Cybersecurity is a broad term with many associated positions that provide specific roles and responsibilities. At DHMSM we provide Information Systems Security Officers (ISSOs) and Information Systems Security Engineers (ISSEs) professional services to the legacy electronic health record (EHR) systems. Today’s article will center on our ISSE team led by Justin Johnson. He along with Rochelle Brown and Christopher Tillison support the DOD Healthcare Management System Modernization (DHMSM) Cybersecurity Engineering Branch.

SeKON’s ISSEs are tasked with providing hands-on technical expertise to assess and evaluate the security posture of the DHMSM systems. Their primary responsibilities are defending the systems from cyber-attacks by identifying vulnerabilities in our systems’ operating systems, applications, and infrastructure. This is accomplished using specialized scanning tools, custom scripts, and manual verification of Security Technical Implementation Guides. They were recently recognized by their government lead for: Identifying unusual Tanium and Trelix activity impacting system resources, thus causing delays and timeouts of the ACAS scans. They worked with the vendor to troubleshoot the issue with Tanium, Trelix, and HBSS through a series of trouble tickets. Scans are now coming back fully credentialed.”
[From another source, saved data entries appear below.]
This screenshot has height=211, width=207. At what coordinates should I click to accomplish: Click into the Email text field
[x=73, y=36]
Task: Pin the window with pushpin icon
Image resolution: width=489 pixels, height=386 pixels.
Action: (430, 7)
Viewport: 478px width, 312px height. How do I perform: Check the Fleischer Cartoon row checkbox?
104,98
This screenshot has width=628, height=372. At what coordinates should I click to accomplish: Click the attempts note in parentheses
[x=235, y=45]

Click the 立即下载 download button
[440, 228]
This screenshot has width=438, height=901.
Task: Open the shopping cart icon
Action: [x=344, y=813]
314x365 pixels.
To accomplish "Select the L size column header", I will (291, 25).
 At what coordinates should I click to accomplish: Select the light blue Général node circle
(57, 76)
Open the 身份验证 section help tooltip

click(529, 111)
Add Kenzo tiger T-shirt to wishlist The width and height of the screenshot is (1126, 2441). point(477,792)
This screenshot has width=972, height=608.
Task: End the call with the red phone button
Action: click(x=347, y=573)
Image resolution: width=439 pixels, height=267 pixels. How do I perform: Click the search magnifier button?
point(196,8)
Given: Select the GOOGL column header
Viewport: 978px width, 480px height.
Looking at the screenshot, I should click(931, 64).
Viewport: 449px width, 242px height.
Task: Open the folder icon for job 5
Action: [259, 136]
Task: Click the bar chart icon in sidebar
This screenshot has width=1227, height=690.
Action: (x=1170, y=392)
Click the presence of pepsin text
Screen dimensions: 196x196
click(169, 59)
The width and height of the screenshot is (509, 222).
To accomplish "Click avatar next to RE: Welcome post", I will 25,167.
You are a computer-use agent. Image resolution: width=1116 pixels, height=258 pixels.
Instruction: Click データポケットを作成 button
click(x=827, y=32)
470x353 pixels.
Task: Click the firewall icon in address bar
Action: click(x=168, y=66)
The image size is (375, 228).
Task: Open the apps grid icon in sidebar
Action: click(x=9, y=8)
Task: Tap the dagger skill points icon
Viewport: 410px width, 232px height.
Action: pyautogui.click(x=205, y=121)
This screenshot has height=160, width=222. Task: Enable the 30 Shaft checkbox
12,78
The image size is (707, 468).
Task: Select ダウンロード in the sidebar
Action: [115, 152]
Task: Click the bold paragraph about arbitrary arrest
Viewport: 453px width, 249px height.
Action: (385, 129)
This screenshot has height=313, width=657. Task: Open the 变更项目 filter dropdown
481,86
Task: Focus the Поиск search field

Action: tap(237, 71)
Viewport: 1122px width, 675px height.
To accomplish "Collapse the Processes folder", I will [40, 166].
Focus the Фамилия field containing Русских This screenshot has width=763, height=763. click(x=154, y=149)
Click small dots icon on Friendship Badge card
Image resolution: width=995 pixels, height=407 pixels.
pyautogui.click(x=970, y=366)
SeKON ISSEs’ desire to remain on the cutting edge of cyber best practices led to the creation of labs environments to test the latest cyber tools and techniques. Some of those have crossed over into our daily operations such as implementing SPLUNK. Automation is one of the major initiatives we are currently implementing using APIs to automatically ingest testing data eliminating human error when manually uploading data. Lastly our ISSEs are working towards documenting their practices in a Standard Operating Procedure (SOP) to ensure consistency across the team and a way to train the next generation of ISSEs. Thank you to Justin, Rochelle, and Chris for all their hard work and dedication towards keeping our systems secure.